Why Bigger Banks Were Historically More Fragile and Why Architecture Determines Resilience

CloudScale SEO — AI Article Summary

What it is	This article explains how traditional large banks became more unstable as they grew due to tightly coupled, entangled systems, and how modern cloud-native architecture can break this pattern.
Why it matters	Banking engineers and architects need to understand that size alone doesn't create stability - poorly designed systems become more fragile at scale, while proper architectural isolation can enable both growth and resilience.
Key takeaway	Architecture, not size, determines banking system stability in the cloud era.

1. Size Was Once Mistaken for Stability

For most of modern banking history, stability was assumed to increase with size. The thinking was the bigger you are, the more you should care, the more resources you can apply to problems. Larger banks had more capital, more infrastructure, and more people. In a pre-cloud world, this assumption appeared reasonable.

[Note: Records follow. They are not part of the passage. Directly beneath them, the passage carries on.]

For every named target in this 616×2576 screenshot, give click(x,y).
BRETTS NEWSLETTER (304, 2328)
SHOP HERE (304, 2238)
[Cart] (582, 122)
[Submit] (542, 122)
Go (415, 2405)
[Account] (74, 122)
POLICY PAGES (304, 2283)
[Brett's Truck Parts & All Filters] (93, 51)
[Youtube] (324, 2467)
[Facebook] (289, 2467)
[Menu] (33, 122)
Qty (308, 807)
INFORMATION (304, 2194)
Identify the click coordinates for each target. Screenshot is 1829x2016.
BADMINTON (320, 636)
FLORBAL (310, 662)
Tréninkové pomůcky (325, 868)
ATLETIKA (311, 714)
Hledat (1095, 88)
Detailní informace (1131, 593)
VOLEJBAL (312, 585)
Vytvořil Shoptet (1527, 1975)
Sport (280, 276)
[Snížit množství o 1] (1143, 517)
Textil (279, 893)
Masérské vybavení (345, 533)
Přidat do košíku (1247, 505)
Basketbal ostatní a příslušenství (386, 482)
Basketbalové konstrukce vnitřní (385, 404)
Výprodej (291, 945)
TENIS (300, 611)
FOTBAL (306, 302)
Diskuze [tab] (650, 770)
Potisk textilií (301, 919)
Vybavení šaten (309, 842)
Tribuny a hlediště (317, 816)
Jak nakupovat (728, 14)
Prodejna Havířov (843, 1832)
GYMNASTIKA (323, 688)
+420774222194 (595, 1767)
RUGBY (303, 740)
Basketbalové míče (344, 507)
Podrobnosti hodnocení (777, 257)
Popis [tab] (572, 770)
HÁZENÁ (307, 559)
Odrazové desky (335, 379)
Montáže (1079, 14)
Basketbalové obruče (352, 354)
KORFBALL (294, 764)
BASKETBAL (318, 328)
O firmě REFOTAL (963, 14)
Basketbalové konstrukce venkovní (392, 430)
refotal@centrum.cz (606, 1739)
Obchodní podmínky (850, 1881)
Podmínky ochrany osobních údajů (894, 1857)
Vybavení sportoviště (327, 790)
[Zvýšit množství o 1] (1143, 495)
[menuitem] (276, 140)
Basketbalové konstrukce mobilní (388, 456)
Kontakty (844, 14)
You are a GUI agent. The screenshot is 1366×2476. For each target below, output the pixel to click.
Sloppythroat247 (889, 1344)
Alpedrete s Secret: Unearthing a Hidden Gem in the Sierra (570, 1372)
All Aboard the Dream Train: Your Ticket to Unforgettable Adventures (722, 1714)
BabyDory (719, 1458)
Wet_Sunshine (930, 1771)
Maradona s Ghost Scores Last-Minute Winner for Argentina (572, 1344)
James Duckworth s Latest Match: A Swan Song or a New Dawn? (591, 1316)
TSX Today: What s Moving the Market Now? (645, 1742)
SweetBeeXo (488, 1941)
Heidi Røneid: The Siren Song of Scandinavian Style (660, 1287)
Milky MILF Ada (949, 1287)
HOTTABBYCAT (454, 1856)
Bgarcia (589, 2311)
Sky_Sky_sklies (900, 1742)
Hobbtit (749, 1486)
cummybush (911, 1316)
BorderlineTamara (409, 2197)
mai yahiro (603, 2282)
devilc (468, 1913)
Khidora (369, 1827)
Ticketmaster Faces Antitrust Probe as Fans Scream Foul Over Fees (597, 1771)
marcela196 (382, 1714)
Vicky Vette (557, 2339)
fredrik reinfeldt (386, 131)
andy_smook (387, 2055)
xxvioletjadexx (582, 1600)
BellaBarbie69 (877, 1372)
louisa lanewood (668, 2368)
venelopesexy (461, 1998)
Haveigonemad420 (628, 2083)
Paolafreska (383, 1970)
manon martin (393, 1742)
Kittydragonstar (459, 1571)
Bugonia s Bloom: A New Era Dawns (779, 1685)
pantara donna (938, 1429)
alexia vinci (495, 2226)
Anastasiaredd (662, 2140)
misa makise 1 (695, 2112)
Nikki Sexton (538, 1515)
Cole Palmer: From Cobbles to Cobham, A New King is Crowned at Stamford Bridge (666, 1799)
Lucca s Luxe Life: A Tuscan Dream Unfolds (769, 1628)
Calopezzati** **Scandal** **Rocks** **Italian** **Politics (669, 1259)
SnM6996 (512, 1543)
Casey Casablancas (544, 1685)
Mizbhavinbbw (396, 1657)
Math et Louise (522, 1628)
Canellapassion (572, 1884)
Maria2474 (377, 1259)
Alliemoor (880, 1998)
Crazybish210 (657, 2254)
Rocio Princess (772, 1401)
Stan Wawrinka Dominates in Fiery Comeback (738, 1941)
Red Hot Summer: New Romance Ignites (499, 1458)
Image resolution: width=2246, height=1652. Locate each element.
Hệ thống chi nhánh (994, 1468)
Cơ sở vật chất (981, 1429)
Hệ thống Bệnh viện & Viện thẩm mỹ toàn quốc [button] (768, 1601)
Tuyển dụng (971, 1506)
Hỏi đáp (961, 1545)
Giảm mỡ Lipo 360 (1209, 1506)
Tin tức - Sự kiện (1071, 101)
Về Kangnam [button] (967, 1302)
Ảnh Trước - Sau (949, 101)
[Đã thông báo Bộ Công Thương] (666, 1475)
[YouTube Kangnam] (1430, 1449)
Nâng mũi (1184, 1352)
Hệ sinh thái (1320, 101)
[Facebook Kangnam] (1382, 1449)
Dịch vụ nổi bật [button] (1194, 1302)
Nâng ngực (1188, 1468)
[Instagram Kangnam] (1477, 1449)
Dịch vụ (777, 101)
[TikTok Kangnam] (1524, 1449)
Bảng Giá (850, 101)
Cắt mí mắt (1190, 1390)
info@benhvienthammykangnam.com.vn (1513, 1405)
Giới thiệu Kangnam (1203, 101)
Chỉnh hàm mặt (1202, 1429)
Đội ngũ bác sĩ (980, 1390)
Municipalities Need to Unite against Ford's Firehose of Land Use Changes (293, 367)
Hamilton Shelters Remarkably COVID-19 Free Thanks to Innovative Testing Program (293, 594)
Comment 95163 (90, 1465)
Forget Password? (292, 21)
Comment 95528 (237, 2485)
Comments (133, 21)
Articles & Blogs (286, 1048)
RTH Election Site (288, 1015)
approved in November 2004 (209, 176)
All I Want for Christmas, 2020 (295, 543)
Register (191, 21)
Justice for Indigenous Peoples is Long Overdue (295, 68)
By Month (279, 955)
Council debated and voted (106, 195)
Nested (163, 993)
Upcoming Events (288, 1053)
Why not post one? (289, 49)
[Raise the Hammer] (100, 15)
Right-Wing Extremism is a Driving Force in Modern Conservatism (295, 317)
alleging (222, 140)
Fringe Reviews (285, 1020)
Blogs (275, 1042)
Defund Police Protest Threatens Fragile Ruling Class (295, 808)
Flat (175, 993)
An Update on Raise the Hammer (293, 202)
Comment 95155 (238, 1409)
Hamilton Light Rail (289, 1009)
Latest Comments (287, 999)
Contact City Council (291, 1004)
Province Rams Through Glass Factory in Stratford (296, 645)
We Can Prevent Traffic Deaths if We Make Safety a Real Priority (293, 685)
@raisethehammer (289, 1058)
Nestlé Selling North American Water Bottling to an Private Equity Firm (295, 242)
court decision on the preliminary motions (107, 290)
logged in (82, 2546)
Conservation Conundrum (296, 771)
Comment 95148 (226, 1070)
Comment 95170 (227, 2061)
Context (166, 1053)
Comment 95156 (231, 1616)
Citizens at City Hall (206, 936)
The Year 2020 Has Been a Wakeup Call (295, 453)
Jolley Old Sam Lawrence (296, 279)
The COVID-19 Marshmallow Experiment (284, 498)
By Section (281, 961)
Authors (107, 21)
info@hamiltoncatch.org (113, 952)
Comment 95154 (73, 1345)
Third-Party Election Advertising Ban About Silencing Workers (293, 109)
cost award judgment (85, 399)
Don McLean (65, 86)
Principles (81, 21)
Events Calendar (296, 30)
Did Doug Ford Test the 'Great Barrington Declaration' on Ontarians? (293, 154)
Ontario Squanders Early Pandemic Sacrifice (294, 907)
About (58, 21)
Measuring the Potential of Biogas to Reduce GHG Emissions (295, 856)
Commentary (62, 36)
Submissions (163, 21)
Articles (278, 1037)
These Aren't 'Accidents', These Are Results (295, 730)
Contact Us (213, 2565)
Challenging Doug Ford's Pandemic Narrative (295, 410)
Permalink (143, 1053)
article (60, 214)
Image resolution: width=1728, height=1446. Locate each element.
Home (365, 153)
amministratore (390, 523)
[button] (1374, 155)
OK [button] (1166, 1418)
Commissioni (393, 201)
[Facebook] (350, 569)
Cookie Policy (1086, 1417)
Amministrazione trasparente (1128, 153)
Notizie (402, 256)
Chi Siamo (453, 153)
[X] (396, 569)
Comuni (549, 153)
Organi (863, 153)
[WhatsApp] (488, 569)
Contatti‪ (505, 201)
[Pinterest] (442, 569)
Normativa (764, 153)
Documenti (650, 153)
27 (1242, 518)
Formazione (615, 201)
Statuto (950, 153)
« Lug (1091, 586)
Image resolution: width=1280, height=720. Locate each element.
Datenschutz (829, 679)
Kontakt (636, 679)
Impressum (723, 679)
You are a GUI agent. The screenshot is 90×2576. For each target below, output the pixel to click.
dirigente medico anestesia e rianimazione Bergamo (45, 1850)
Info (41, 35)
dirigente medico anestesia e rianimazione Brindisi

In practice, the opposite was often true.

Before cloud computing and elastic infrastructure, the larger a bank became, the more unstable it was under stress and the harder it was to maintain any kind of delivery cadence. Scale amplified fragility. In 2025, architecture (not size) has become the primary determinant of banking stability.

2. Scale, Fragility, and Quantum Entanglement

Traditional banking platforms were built on vertically scaled systems: mainframes, monolithic databases, and tightly coupled integration layers. These systems were engineered for control and predictability, not for elasticity or independent change.

As banks grew, they didn’t just add clients. They added products. Each new product introduced new dependencies, shared data models, synchronous calls, and operational assumptions. Over time, this created a state best described as quantum entanglement.

In this context, quantum entanglement refers to systems where:

Products cannot change independently
A change in one area unpredictably affects others
The full impact of change only appears under real load
Cause and effect are separated by time, traffic, and failure conditions

The larger the number of interdependent products, the more entangled the system becomes.

2.1 Why Entanglement Reduces Stability

As quantum entanglement increases, change becomes progressively riskier. Even small modifications require coordination across multiple teams and systems. Release cycles slow and defensive complexity increases.

Recovery also becomes harder. When something breaks, rolling back a single change is rarely sufficient because multiple products may already be in partially failed or inconsistent states.

Fault finding degrades as well. Logs, metrics, and alerts point in multiple directions. Symptoms appear far from root causes, forcing engineers to chase secondary effects rather than underlying faults.

Most importantly, blast radius expands. A fault in one product propagates through shared state and synchronous dependencies, impacting clients who weren’t using the originating product at all.

The paradox is that the very success of large banks (broad product portfolios) becomes a direct contributor to instability.

3. Why Scale Reduced Stability in the Pre-Cloud Era

Before cloud computing, capacity was finite, expensive, and slow to change. Systems scaled vertically, and failure domains were large by design.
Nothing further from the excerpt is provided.